Jamey: Commuter’s Test Kitchen

This semester, I’m an intern in the TV/Podcast/Video Department at America’s Test Kitchen, an independent multimedia company focused on a trial-and-error approach to the culinary arts. I’ve been working at their (incredibly cool) office/kitchen/studio space in the Innovation and Design Building at the Seaport, helping them with the production of one of their two cooking shows: Cook’s Country. ATK chooses their recipes very carefully by tasting and testing every ingredient to try to get the most delicious recipe. I’ve had the honor of working as a taster during my internship, and it is definitely the most fun task for which I have been paid. $12 an hour to try different types of chocolate cake all day? I’ll take it. If you join their website, you can see that they often publish TASTER’S REVIEW to announce their findings.
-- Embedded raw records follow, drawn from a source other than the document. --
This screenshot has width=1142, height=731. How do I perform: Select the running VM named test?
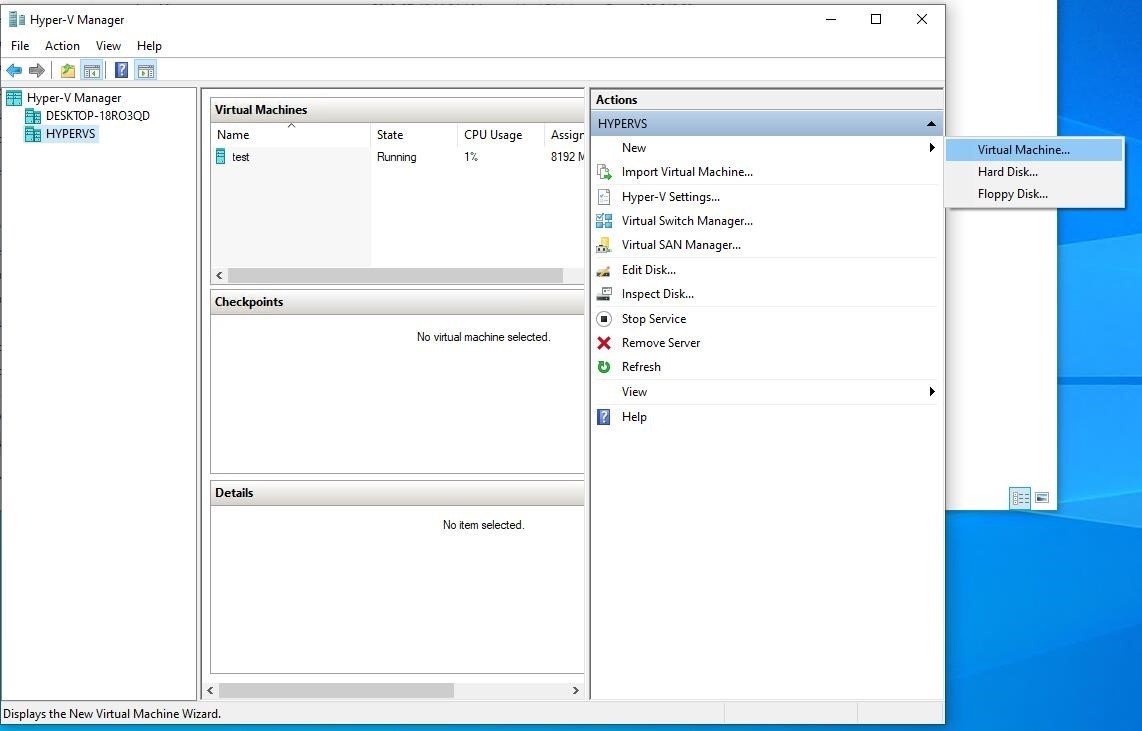pyautogui.click(x=241, y=157)
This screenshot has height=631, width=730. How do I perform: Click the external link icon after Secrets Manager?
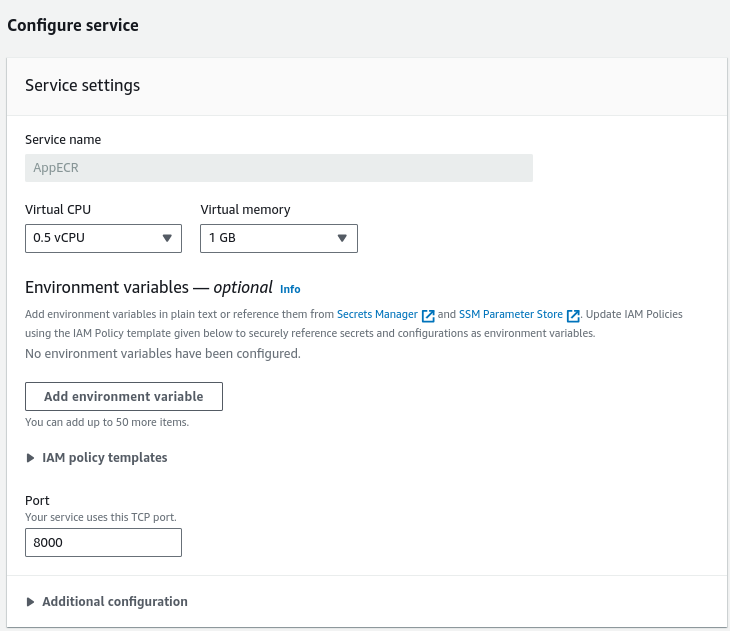(428, 315)
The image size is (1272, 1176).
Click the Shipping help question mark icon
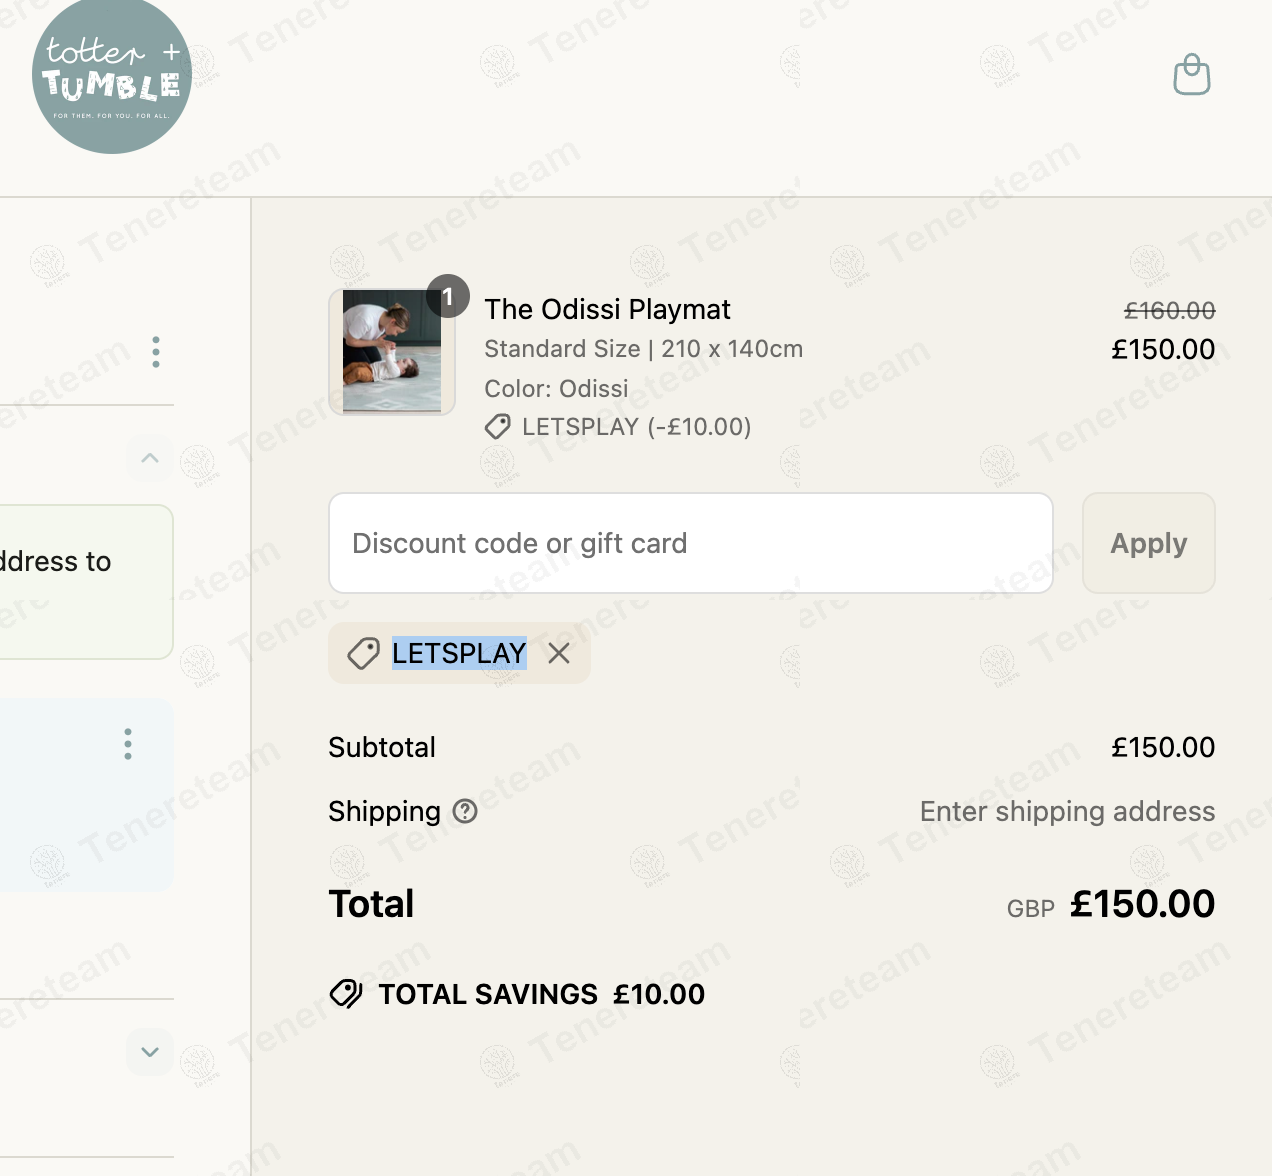465,811
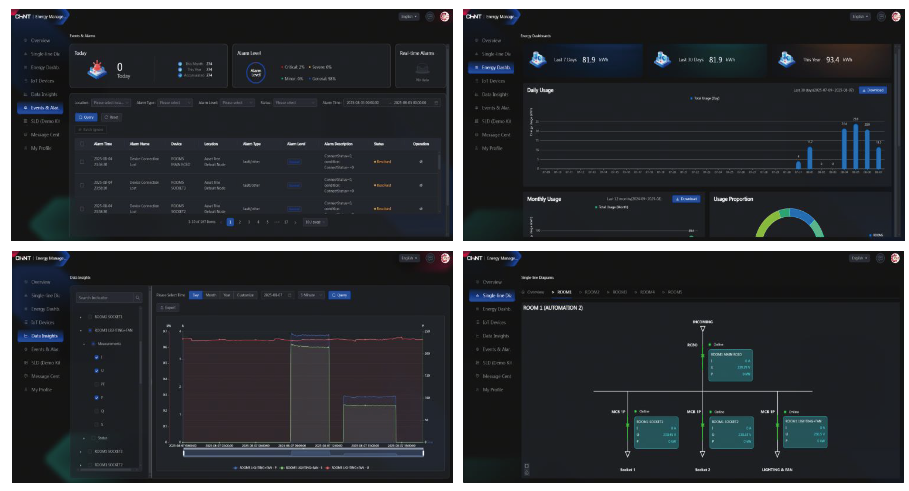Switch to the Month time tab
The width and height of the screenshot is (909, 491).
[x=210, y=295]
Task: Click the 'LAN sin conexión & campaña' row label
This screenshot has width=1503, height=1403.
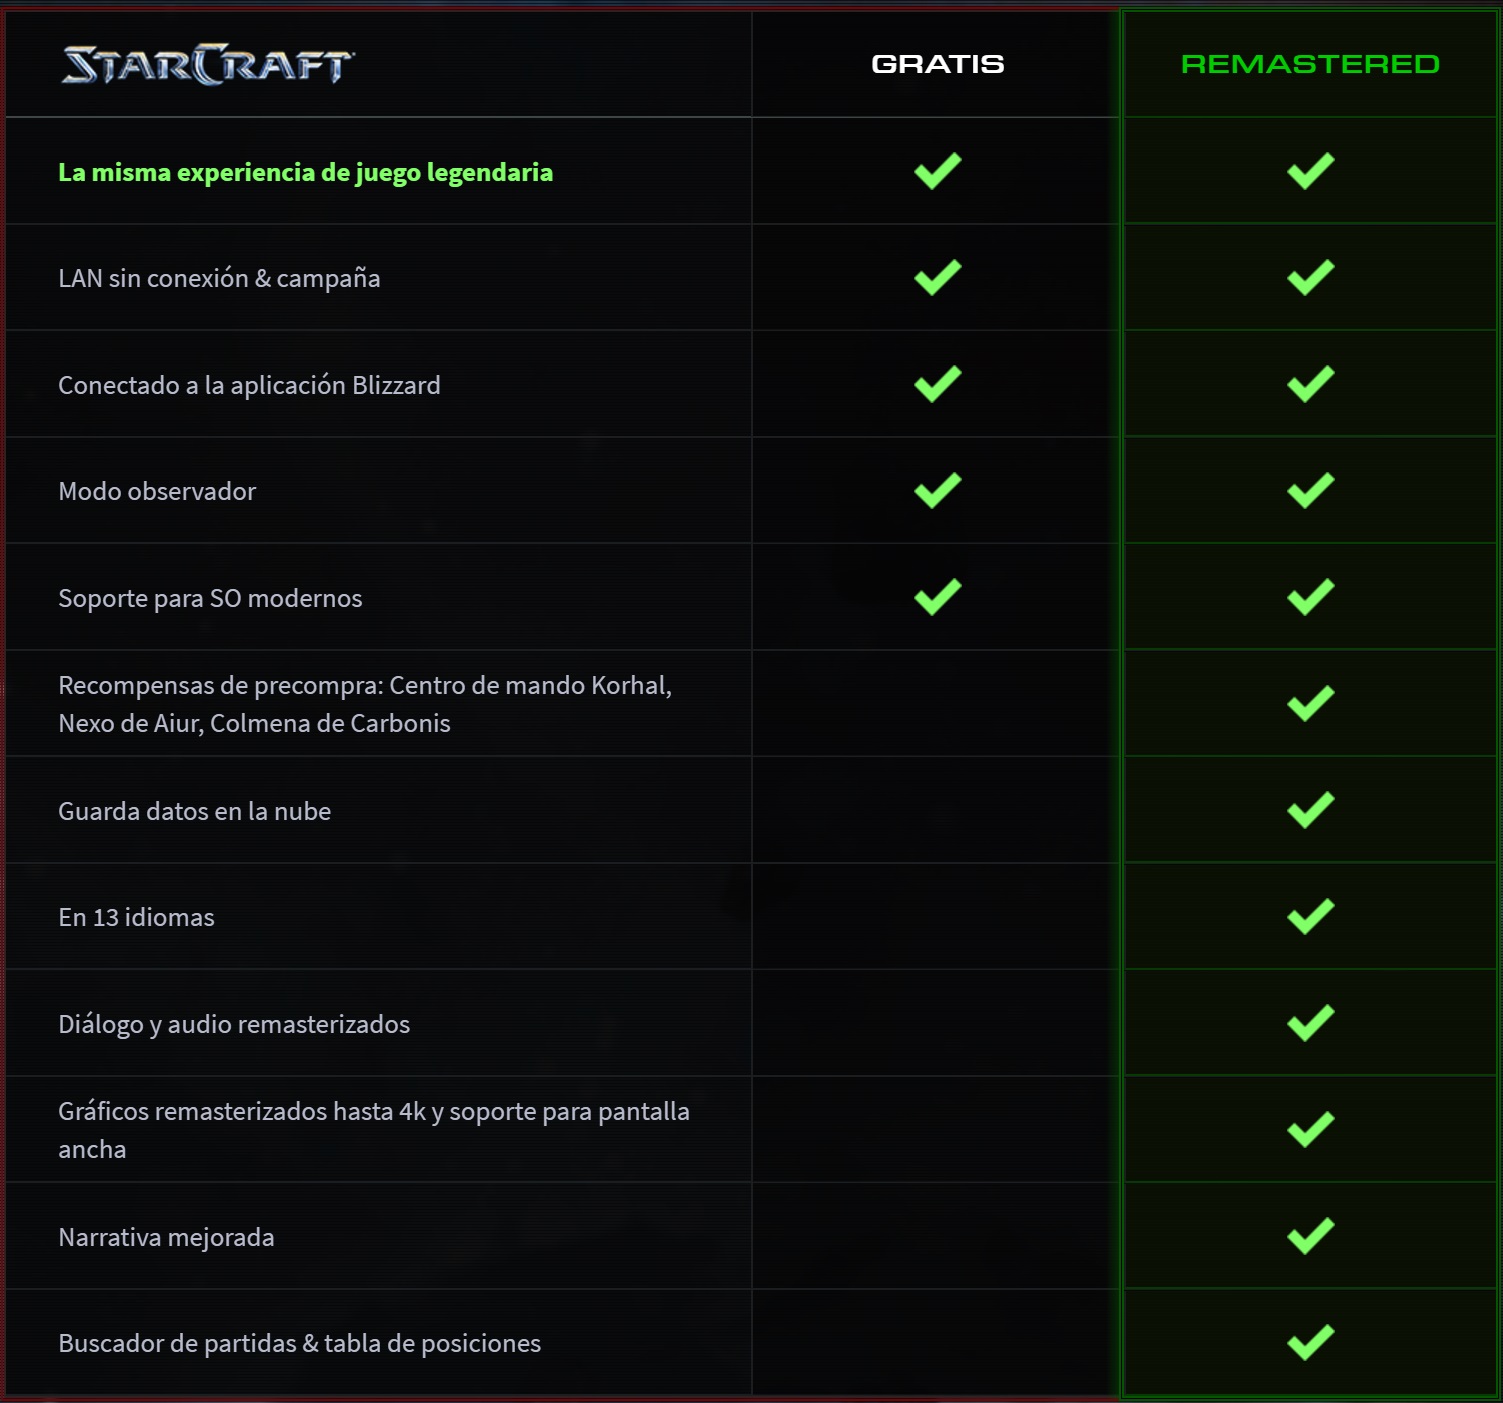Action: tap(219, 278)
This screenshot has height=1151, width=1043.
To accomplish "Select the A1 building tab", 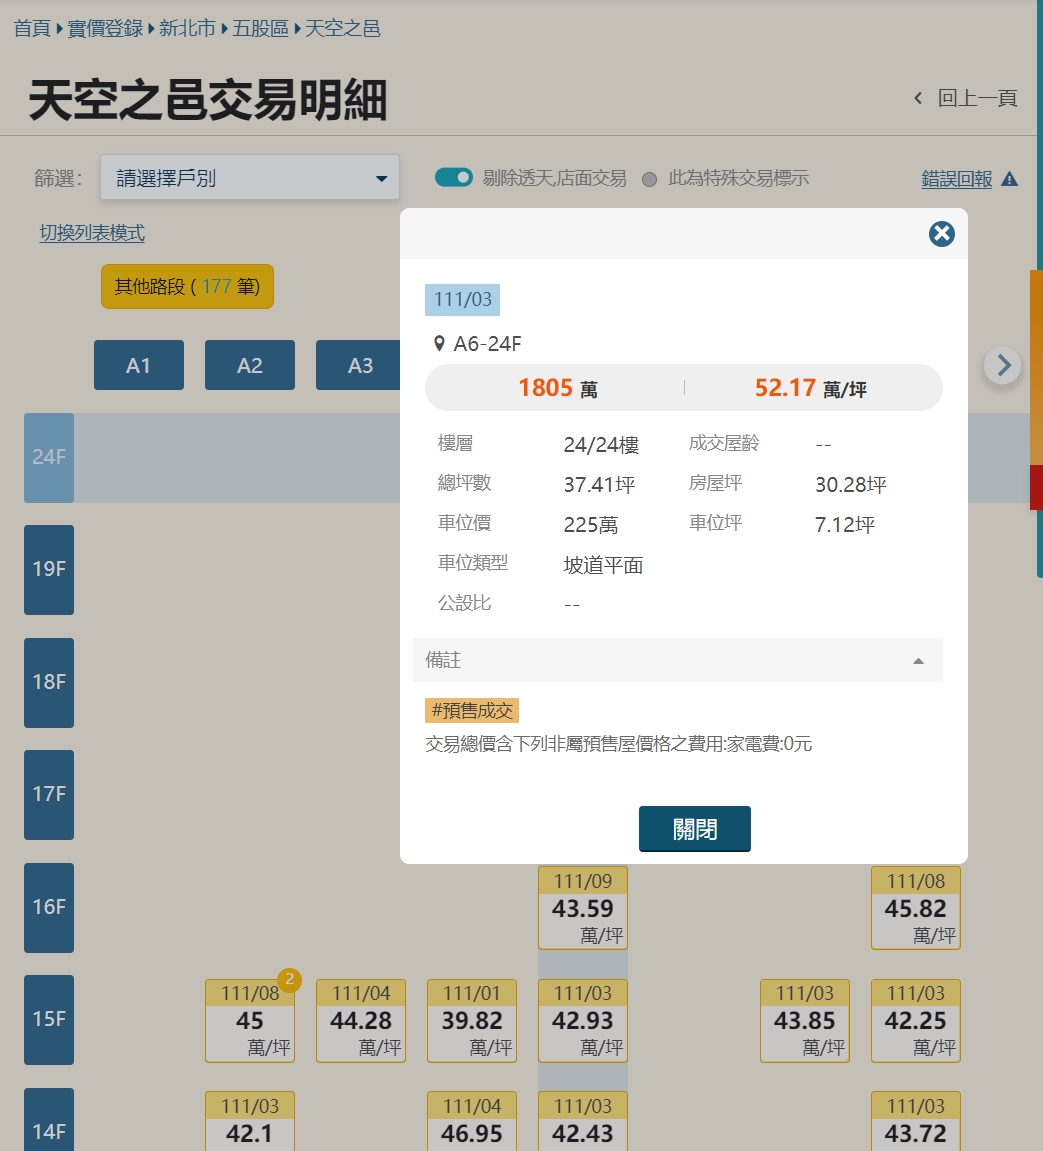I will click(139, 365).
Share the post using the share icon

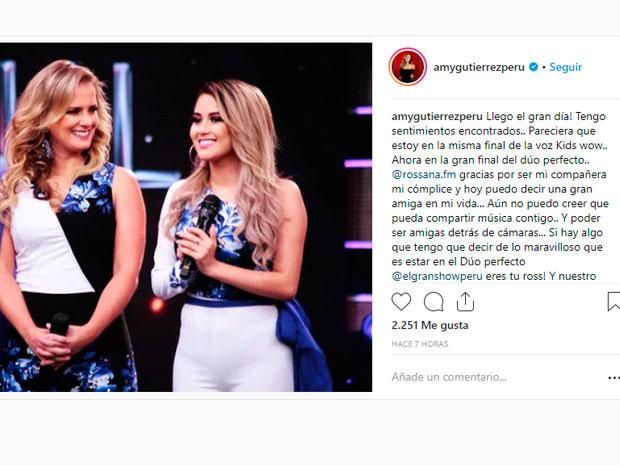465,302
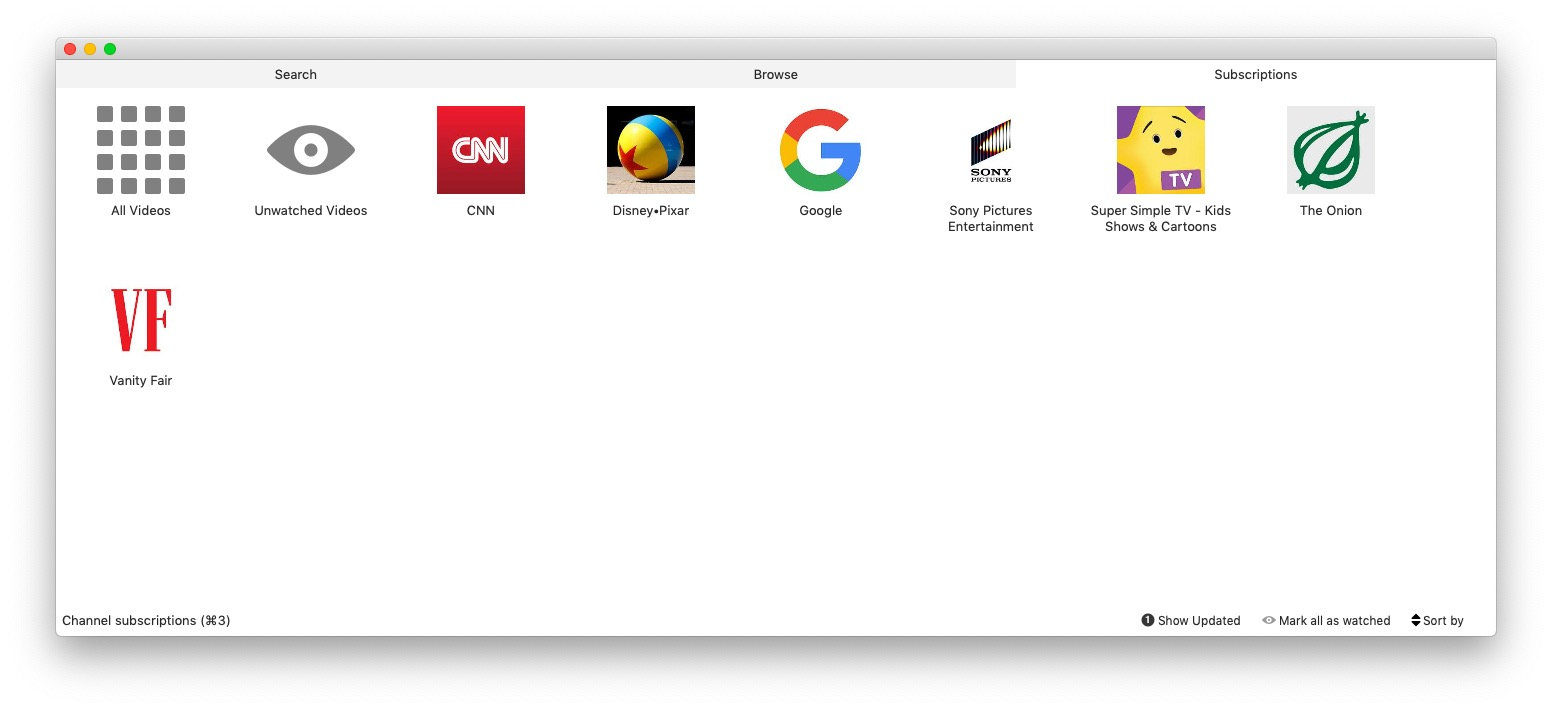Click the Unwatched Videos text label
The height and width of the screenshot is (710, 1552).
pos(311,211)
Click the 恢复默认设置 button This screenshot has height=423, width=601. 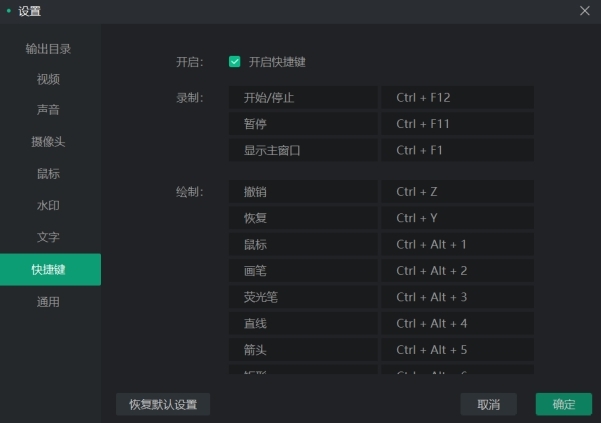[x=163, y=404]
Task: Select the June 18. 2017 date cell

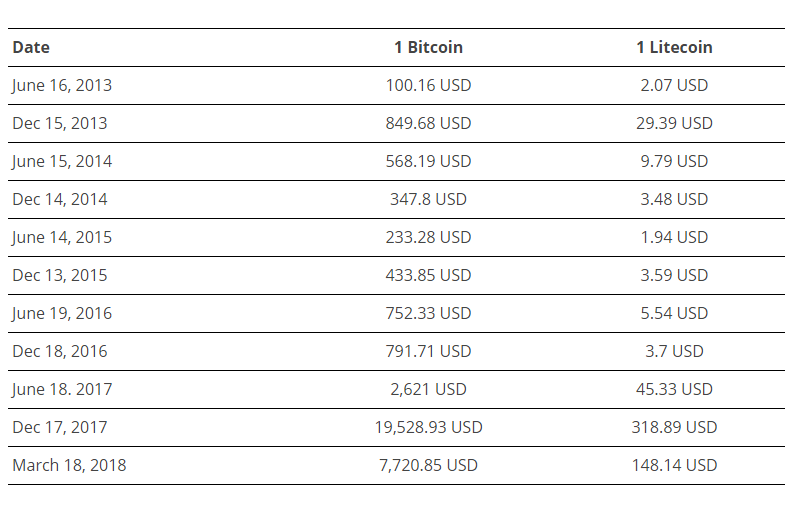Action: pyautogui.click(x=62, y=389)
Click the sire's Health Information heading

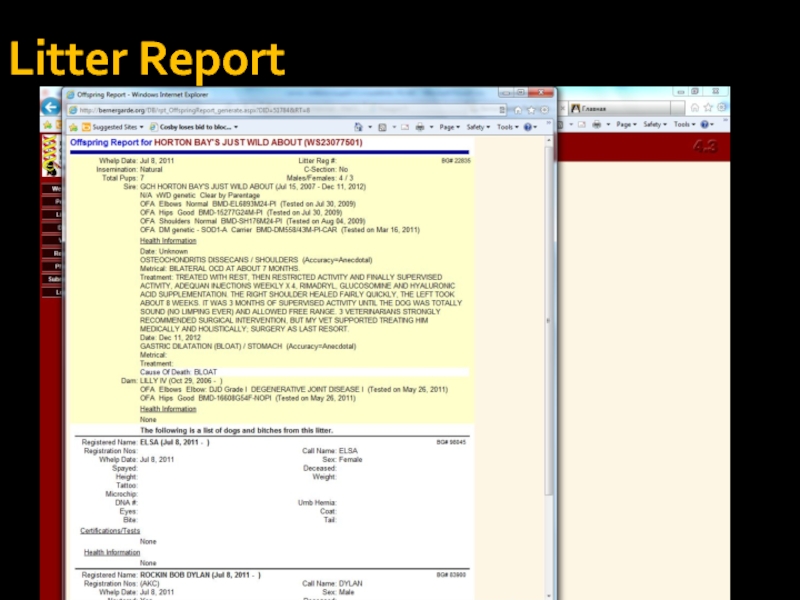tap(168, 241)
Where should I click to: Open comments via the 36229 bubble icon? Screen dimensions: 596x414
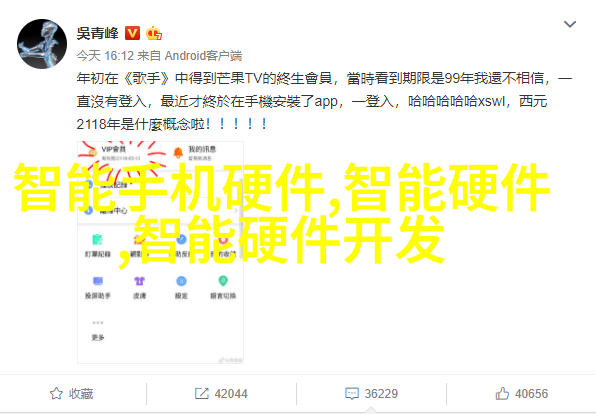click(352, 393)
So far, working at America’s Test Kitchen has been an absolutely incredible experience, and I am so grateful for the opportunity. What I am not grateful for, however, is the commute to the Seaport from the Innovation and Design Building.

If you are not yet familiar with the geography of Boston, the Seaport is just about as far from BU as a place in Boston can be! So, for this blog post, I thought I would do a COMMUTER’S REVIEW in the style of an America’s Test Kitchen tasting review,



While Uber and Lyft can be incredibly convenient services for short rides, it is very hard to get an affordable ride to and from the Boston Seaport. I have yet to see a price under $20 on either app around the beginning and end of the work day. On top of that, the traffic to get downtown can be extremely slow getting into the Seaport, so you will not save much time. 



The T may be the most obvious and popular choice for a commute from BU all the way downtown, and there’s a reason for that. Once you get the hang of it, the T is a wonderful and easy-to-navigate service that costs very little and can get you to the Seaport in about 45 minutes. However, you have to keep in mind that the trains can be extremely cramped between 8am-10am and 4pm-6pm, so be prepared with a Plan B if it’s too full! (Pro Tip: If the Green Line is too full, try to take the 57 bus down to Kenmore station and get on a C line train from there. The C line tends to be the least full!)



While BlueBikes have been on campus since my freshman year, I’m embarrassed to say I just discovered how wonderful this service was two weeks ago! I signed up for a membership after finding that the T was constantly full, and now I’ve biked to work almost every day. This option is the best because it never takes more than 40 minutes to bike to the Seaport, you can always rely on a bike station being nearby, you get in your daily exercise, AND it’s much more sustainable than any engine-run transportation! One thing to keep in mind is that you should not be using a BlueBike to get to the Seaport unless you are familiar with the route enough that you don’t have to look at your phone. GPSing while biking can be extremely dangerous. Also, NEVER bike without a helmet! In Boston, cars can get quite close to the bike lane, so it’s better to be safe than sorry.